PASSAGE SHOWN
========================================================================
If you’ve been to a Hindu funeral, you won’t forget the burning.
The ceremony is its own dread ritual, but when it comes to the commitment of that body to the fire, you will remember it. You will see the smoke rising from the body you once knew when its muscles were working and its heart was pumping, when it issued curses and sighs and farts and hunger growls. You will take the ashes of that body into your body; you will feel the heat even if you are feet away from the pyre. You will go home with the trace elements of that body that once fed and dressed and sheltered you, under your tongue and fingernails, in the roots of your hair, in the backs of your eyes.
I attended a Hindu burning when I was nine, long before I read “The Saddhu of Couva”, which you can read here at PoemHunter. Every time I turn to this poem, I cannot do so without the scent, the heat, the nearness of that first burning.
What is ready for the pyre in “The Saddhu of Couva” has long been cremated. The speaker, who looks out onto the canefields, sees rows of tradition razed before him. He longs to depart a life long made untenable for him by the advent of electric light. His faith in his gods is undiminished, but he fears the conduit has been cut – that labourers and hunters are slicing and caging the deities who were once bundled in white muslin, indentured from India’s belly. The world has wrought a great weariness in our saddhu; he senses his reincarnation might be upon him, imagines at every moment how effortless it might be to take flight.
Gaiutra Bahadur, author of the groundbreaking, kala pani traversing Coolie Woman (University of Chicago Press, 2013) reports the significance of this day in history on her blog: “… one hundred years ago, the system of semi-forced labor that scattered 1.2 million Indians to plantation colonies across the globe was suspended.” It is a good day to think of the list of indentures my ancestors wore in their lives, about the stories we have from workers, the stories that will never be accessible. The saddhu of Walcott’s poem would have known dark water. For him, Couva wasn’t a travesty once the fields could still ring out in the praise songs of Bengal, once “behind Ramlochan Repairs there was Uttar Pradesh”.
========================================================================
DATA IN THIS EXERCISE
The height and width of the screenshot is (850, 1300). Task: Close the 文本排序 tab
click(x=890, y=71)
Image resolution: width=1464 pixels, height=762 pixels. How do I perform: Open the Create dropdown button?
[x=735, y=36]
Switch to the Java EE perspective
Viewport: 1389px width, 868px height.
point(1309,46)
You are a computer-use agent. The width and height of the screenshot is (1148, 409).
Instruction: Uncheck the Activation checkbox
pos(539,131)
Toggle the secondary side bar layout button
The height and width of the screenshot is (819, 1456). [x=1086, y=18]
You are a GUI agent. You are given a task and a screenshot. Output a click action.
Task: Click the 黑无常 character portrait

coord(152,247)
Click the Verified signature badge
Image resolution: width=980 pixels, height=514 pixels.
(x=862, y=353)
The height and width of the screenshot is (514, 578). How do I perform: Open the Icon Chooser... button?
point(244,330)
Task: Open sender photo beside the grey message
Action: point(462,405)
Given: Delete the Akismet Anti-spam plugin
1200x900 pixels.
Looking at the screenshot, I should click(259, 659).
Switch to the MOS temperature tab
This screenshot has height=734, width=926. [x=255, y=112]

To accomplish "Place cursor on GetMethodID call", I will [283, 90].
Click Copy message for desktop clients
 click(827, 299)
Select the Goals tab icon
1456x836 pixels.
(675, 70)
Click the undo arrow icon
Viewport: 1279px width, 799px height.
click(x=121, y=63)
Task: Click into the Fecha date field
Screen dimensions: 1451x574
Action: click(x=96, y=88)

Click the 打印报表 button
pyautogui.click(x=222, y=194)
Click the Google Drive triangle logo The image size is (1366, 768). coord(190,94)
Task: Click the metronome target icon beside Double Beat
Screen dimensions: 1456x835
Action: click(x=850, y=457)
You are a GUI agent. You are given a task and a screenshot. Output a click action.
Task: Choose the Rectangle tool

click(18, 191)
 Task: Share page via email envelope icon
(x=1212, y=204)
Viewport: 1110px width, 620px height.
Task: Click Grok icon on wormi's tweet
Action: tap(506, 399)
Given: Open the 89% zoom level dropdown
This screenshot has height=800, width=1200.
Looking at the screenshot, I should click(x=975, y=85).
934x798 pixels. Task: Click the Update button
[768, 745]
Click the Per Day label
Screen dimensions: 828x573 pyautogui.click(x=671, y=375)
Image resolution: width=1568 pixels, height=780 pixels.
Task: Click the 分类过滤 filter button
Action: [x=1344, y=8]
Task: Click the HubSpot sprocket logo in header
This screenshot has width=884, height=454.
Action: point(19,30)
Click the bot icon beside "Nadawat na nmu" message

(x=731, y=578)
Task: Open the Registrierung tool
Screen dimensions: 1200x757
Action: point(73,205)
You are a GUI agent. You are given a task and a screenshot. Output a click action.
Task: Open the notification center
========================================================================
DIRECTIONS
1. Reproduce the stretch of the essay from "The ceremony is" through "that first burning.", substituting "cremation" for "burning".
2. Copy out the records verbatim, covering the stretch from the line containing "Click the Per Day label" through the end of the records.

EXERCISE RESULTS
1.
The ceremony is its own dread ritual, but when it comes to the commitment of that body to the fire, you will remember it. You will see the smoke rising from the body you once knew when its muscles were working and its heart was pumping, when it issued curses and sighs and farts and hunger growls. You will take the ashes of that body into your body; you will feel the heat even if you are feet away from the pyre. You will go home with the trace elements of that body that once fed and dressed and sheltered you, under your tongue and fingernails, in the roots of your hair, in the backs of your eyes.
I attended a Hindu cremation when I was nine, long before I read “The Saddhu of Couva”, which you can read here at PoemHunter. Every time I turn to this poem, I cannot do so without the scent, the heat, the nearness of that first cremation.

2.
Click the Per Day label
Screen dimensions: 828x573 pyautogui.click(x=671, y=375)
Image resolution: width=1568 pixels, height=780 pixels.
Task: Click the 分类过滤 filter button
Action: [x=1344, y=8]
Task: Click the HubSpot sprocket logo in header
This screenshot has width=884, height=454.
Action: point(19,30)
Click the bot icon beside "Nadawat na nmu" message

(x=731, y=578)
Task: Open the Registrierung tool
Screen dimensions: 1200x757
Action: point(73,205)
You are a GUI agent. You are given a task and a screenshot. Output a click action.
Task: Open the notification center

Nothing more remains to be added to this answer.